WHAT IS EXPECTED:
In two sentences, what does the essay on philosophical illness say?

Once when I read a notorious Japanese philosopher Yoshimichi Nakajima's essay, I had learned an interesting concept of "philosophical illness (哲学病)." Yes, I have been also that kind of patient of philosophy. Therefore, I can't stop thinking some ideas of philosophy so deeply, even though I have never studied any philosophy as a professional student at schools.
Today, when I started my work, I had felt really depressed because I couldn't stop thinking such pieces of philosophical ideas deeply/seriously. "What if today were the last day of this life of mine?", and "What if I would die today?" - I am never kidding about this - The idea started getting more confused/complicated as "what if this autistic characteristic would be able to cured completely by any medicines?", "what if this earth would stop its rounding suddenly?" etc.
But strangely, when I start my work, these ideas stop their buzzing in my mind eventually. I can be released by that kind of pressure of any ideas I have written above. I can even hum some popular songs during my work - and today, I could feel that I have got a tiny clue of this enigmatic mechanism. Maybe it comes from this - I just need to open my eyes widely to see the world. That's all, because when I have been soaked into that kind of philosophical delusion, I have been within my closed mind so strictly.
I can remember - I have enjoyed some books about brain science, and they have taught me how our brains are wonderful. My brain is like a kind of really wide and deep ocean - from there I can get almost infinite ideas (as I can get almost infinite resources from the real sea.) Therefore, I might be able to say about myself as I have had a miniature sea, or a tiny universe in me. And also, there is a really huge "3D" world in front of me. And, in a way, I am a connection/junction between that "inner universe" and "outer world".
You might say this idea is simply ridiculous - I accept that. But, if this idea is true, then I can understand how everything in this world is enigmatic, and also amazing.

INFORMATION PROVIDED:
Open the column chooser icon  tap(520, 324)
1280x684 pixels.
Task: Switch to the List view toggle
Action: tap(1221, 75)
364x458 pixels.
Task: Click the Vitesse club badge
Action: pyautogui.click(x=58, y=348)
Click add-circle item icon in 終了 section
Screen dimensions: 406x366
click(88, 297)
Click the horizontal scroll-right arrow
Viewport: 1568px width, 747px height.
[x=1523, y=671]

EXERCISE RESPONSE:
The writer describes suffering from what Yoshimichi Nakajima calls "philosophical illness," a flood of troubling questions such as what if today were the last day of this life, yet these thoughts stop buzzing once work begins. The writer suggests this is because opening one's eyes to the world releases a mind that had been closed, and pictures the self as a junction between an inner universe, like a wide and deep ocean of ideas, and the huge outer world, concluding that if this is true, everything in the world is enigmatic and amazing.